El arranque cósmico fue con “Desfases”, que rompió el silencio acompañada de visuales espaciales que hicieron alusión directa a su reciente material de estudio, ‘Daños Luz’.
El primer gran impacto fue “Ausencia de cocina”, joyita de antaño que desató un grito masivo de sorpresa en un GNP repleto. El bloque que unió “En Tu Día” con “Dulce Soledad” sirvió para dimensionar el estatus actual de la banda: un coro ensordecedor retumbó en el aire que dejó claro lo que significa ver a un grupo en su momento cumbre.
Una producción de primer nivel para una discografía sólida
A lo largo del show, la transición entre el rock clásico y garagero de sus inicios y las atmósferas más psicodélicas que adoptaron a partir de Proaño fue manejada de manera magistral. Aunque varios temas de Daños Luz ya habían sonado en el último Vive Latino (que reseñamos acá), el tiempo terminó por asentarlos como nuevos clásicos: la audiencia coreó canciones como “Errante” y “Vínculo” con la misma pasión que sus temas de hace una década. “Vínculo” inclusive fue la cerradora de la noche.
“De la cochera al estadio”: la conexión con el público
El aspecto emotivo de la noche llegó con las intervenciones de Luis Humberto Navejas, quien se tomó momentos clave para repasar los orígenes del proyecto antes de conectar con las fibras más sensibles de la gente:
“Somos de Fresnillo, Zacatecas, y parte de la historia fue en California, pero también podemos decir que la Ciudad de México es nuestro hogar.”
Esa declaración sirvió de preámbulo para un combo devastador entre “Visita” y “Cobarde”, provocando las primeras lágrimas de la noche.
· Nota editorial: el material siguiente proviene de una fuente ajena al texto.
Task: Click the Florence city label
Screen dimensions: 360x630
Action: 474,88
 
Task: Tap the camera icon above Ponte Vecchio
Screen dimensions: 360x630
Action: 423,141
Momentos después, antes de soltar la energía de “Madrugada” —que desató los primeros mosh pits de la velada—, Luis Humberto lanzó un agradecimiento que resumió el viaje de la banda: “Quiero agradecer que nos hayan acompañado desde la cochera hasta un estadio”.
Maratón sonoro y cierre histórico para Enjambre
Nos sorprendió la condición física y musical del grupo: Enjambre casi no tuvo pausas y se chí 30 canciones de corrido, manteniendo la intensidad alta durante horas.
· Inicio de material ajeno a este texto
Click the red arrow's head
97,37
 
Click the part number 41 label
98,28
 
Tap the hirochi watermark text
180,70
Hacia el final de la noche, la nostalgia volvió a hacerse presente con “Vida en el Espejo” y “La Duda”, tema presentado por la banda recordando sus días viviendo en Indios Verdes cuando recién componían aquellas maquetas.
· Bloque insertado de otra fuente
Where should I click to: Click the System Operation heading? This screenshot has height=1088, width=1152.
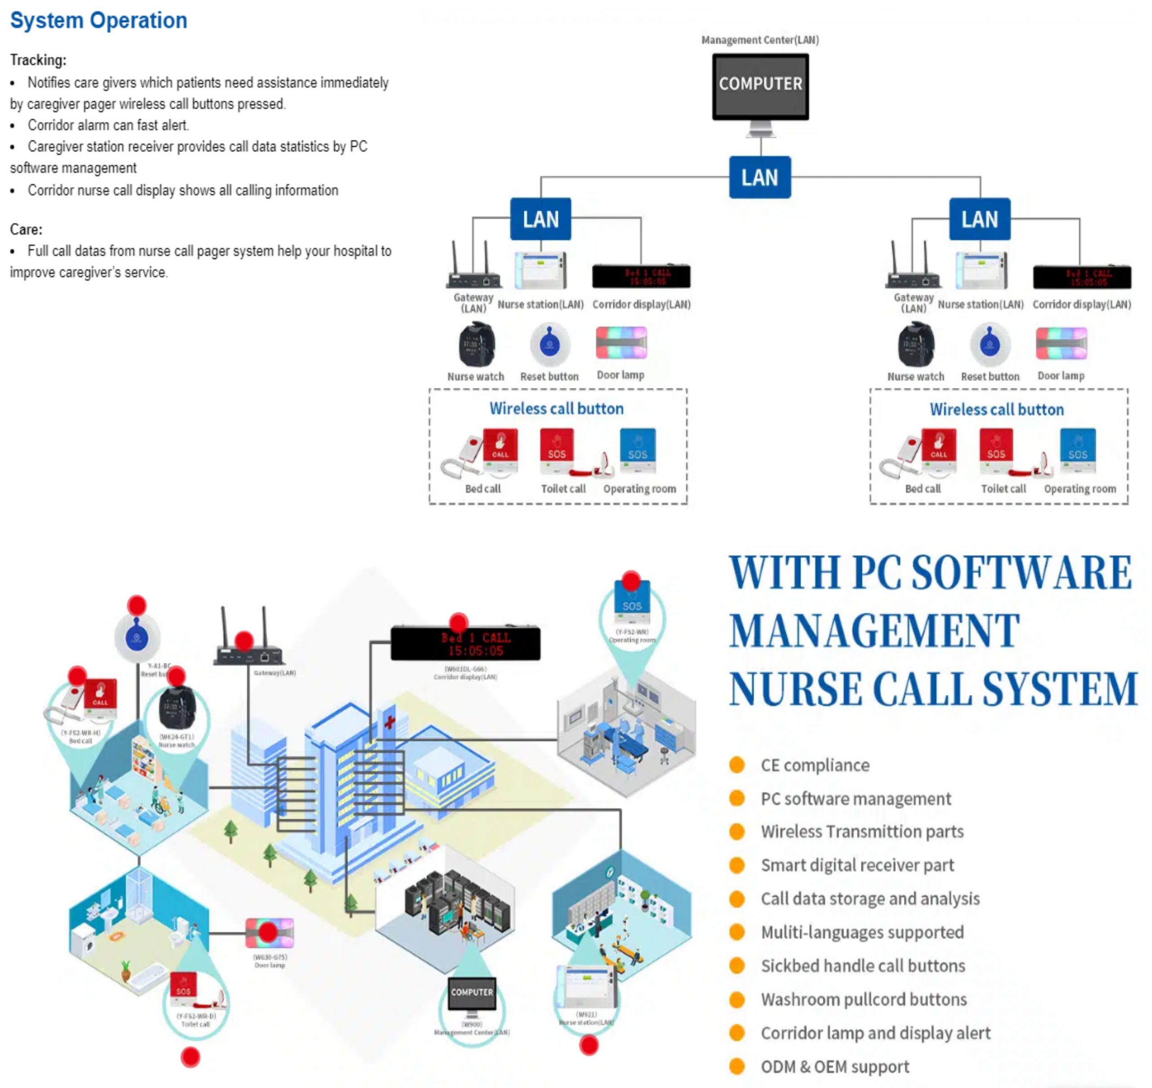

Entre anécdotas familiares sobre el origen del nombre sugerido por el mayor de los Navejas, la banda llevó al público a un clímax colectivo pidiéndoles simular un zumbido masivo que resonó por todo el estadio. “Es la primera vez que hacemos esto”, dijo Luis antes de invitarnos a zumbar.
Enjambre demostró que no necesitó de géneros de moda para llenar estadios, sino de una discografía sólida, lealtad con su público y una identidad sonora inconfundible. Pasar de las cocheras y los departamentos en Indios Verdes a la cima del Estadio GNP Seguros no solo consagra a los Navejas, sino que firma una de las páginas más inspiradoras para el rock hecho en México en los últimos años.